Write a program that allocates a mix of short-lived and long-lived objects (e.g., a service that parses requests into structs, keeping a recent-history cache of 100 of them). Run for 60 seconds, then collect a heap profile.

Open with -http=: and switch through all four sample indices:

  • inuse_space
  • inuse_objects
  • alloc_space
  • alloc_objects

For each, write down the top function and one sentence explaining why it dominates that view.

Goal. See firsthand how the four views answer different questions.


Task 5: Diff a real optimization

Take an open-source Go project (anything: go-redis, chi, your own). Identify a function and write a benchmark that exercises it heavily. Capture a CPU profile.

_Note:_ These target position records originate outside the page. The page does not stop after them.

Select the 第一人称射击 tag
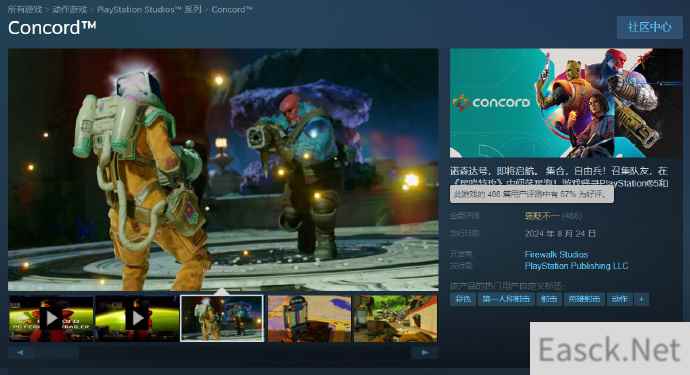 click(x=506, y=299)
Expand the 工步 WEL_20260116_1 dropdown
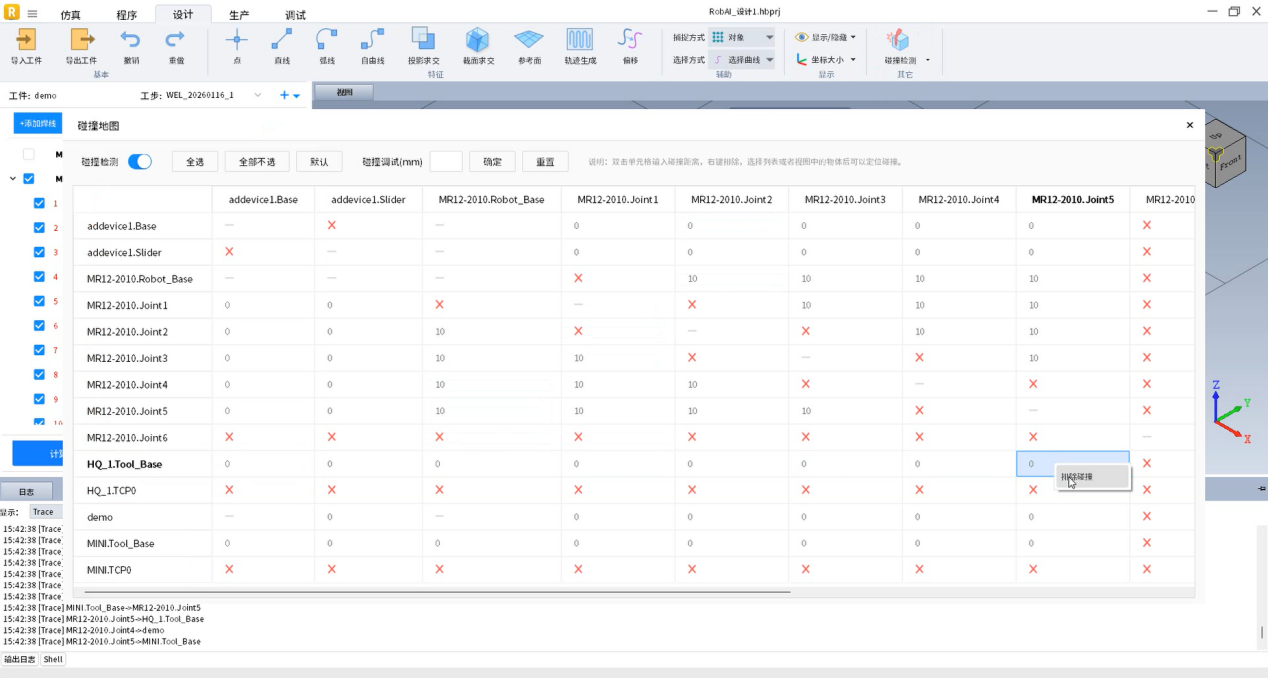Image resolution: width=1268 pixels, height=678 pixels. tap(257, 95)
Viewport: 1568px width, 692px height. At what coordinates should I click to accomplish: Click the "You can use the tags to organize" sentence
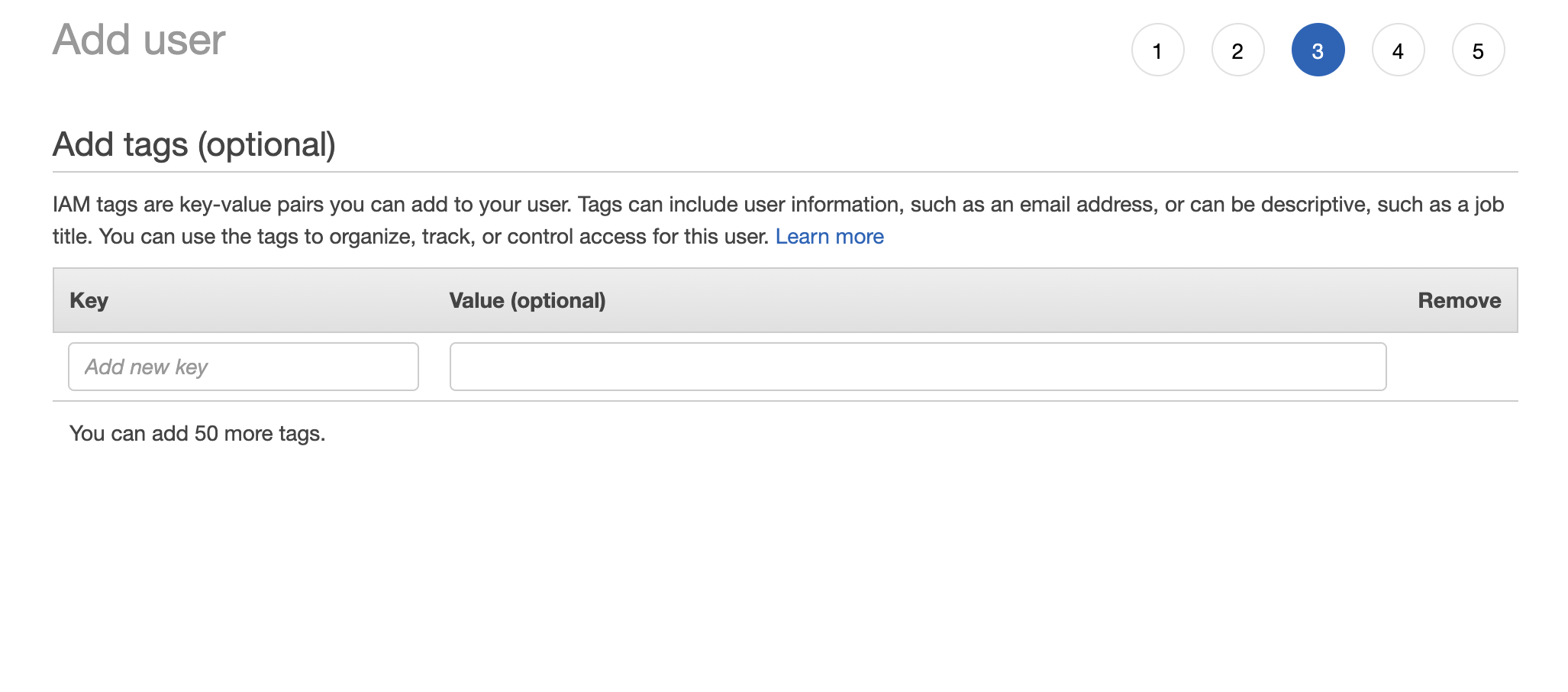(434, 237)
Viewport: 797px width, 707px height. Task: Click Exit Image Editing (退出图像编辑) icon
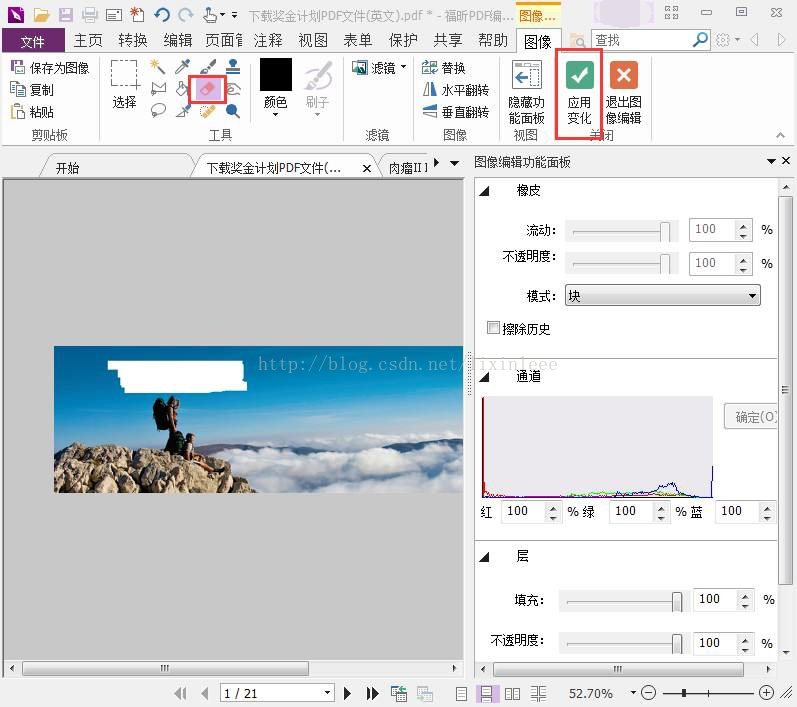coord(624,93)
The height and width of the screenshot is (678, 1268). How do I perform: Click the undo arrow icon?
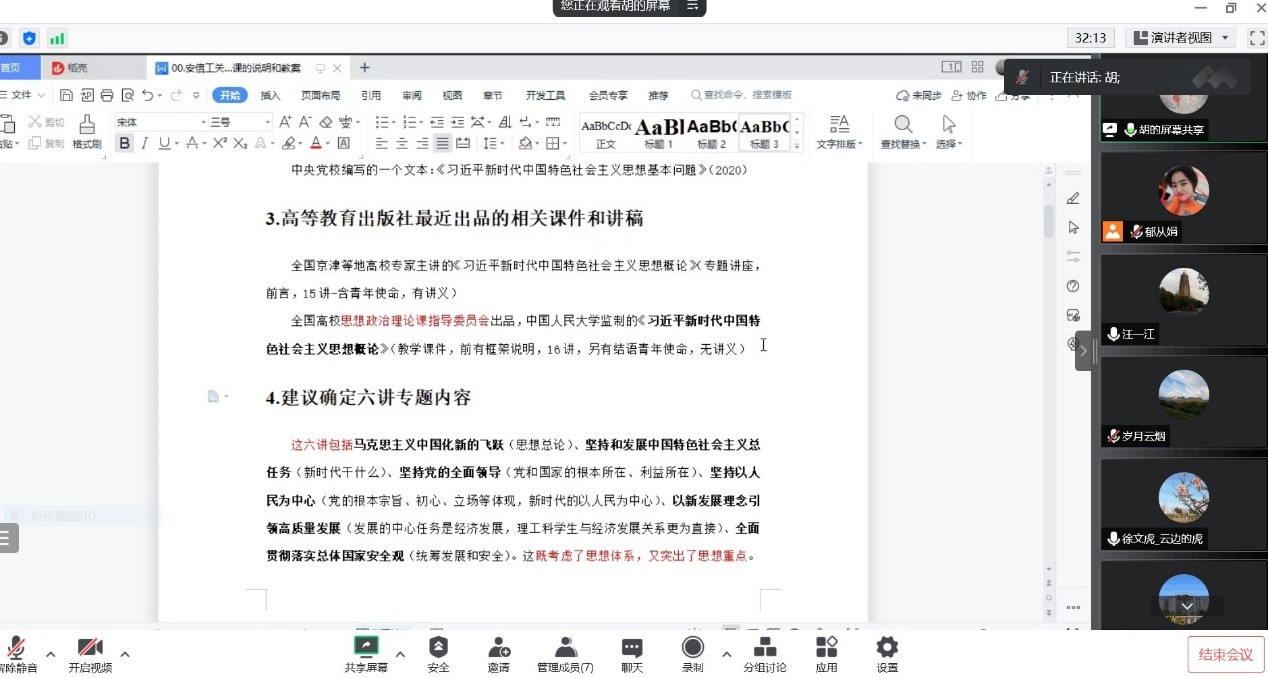click(147, 95)
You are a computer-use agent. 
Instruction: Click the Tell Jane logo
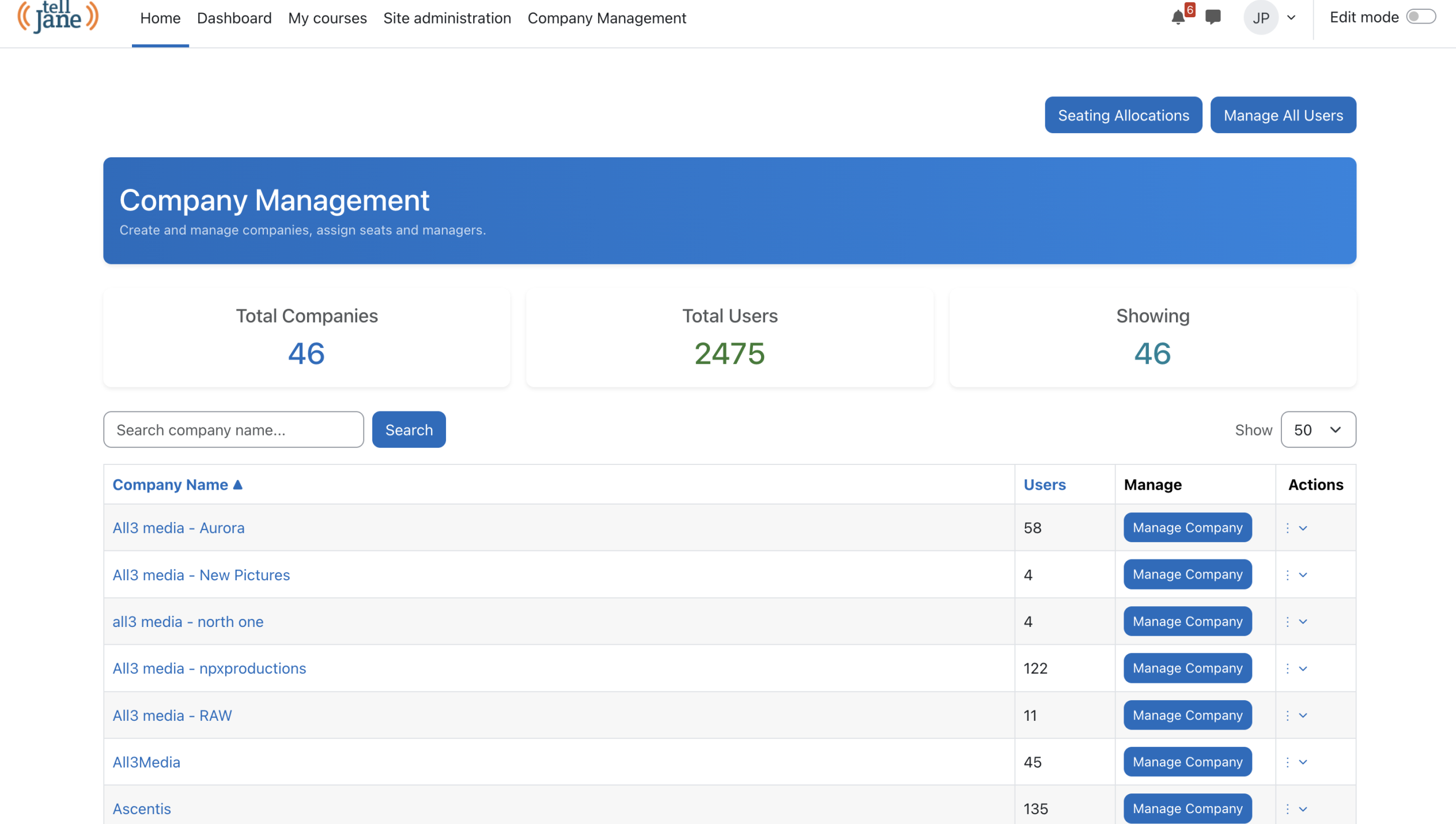pos(58,17)
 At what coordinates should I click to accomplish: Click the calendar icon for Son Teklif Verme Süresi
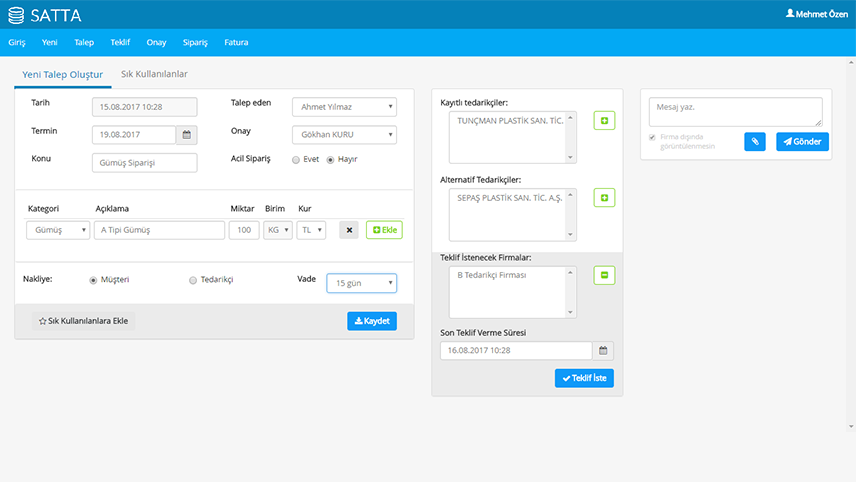point(603,351)
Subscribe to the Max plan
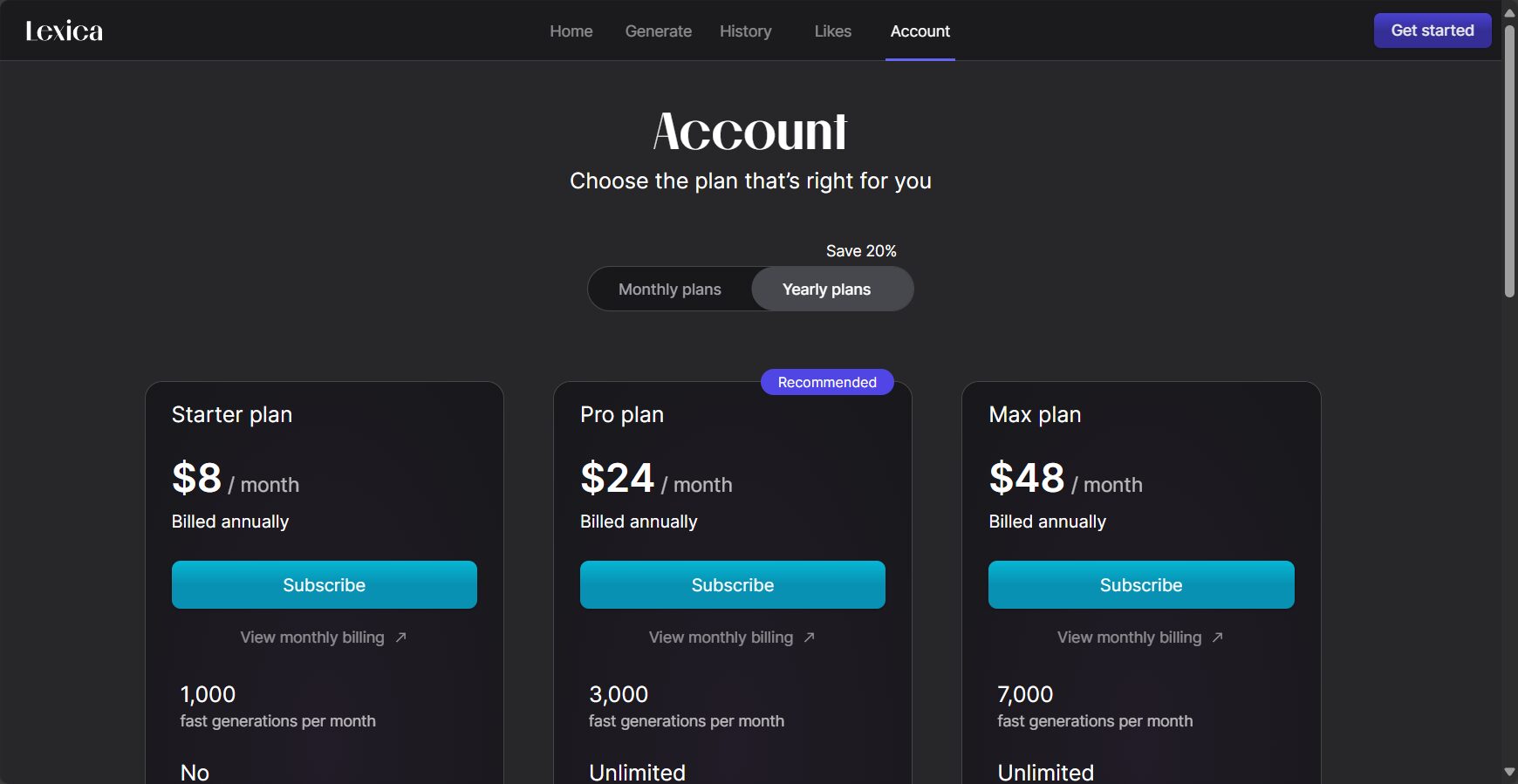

Apply one optimization (pre-size a slice, use sync.Pool, replace interface{} with a typed parameter). Re-capture.

go tool pprof -http=: -base=before.pb.gz after.pb.gz

Save a screenshot of the diff flame graph. Write a one-paragraph summary of the change.

Goal. Practice the optimize-measure-confirm loop with realistic code.


Task 6: Goroutine leak detection

Write a program that intentionally leaks goroutines (e.g., a worker pool whose done channel is never closed). Run it. Watch runtime.NumGoroutine() grow.

Capture both forms of the goroutine profile:

curl -o gr.pb.gz   "http://localhost:6060/debug/pprof/goroutine"
curl -o gr2.txt    "http://localhost:6060/debug/pprof/goroutine?debug=2"

Open the binary form in pprof; identify the leaking stack. Then open the text form and find the same stack. Note the line where the goroutine is parked.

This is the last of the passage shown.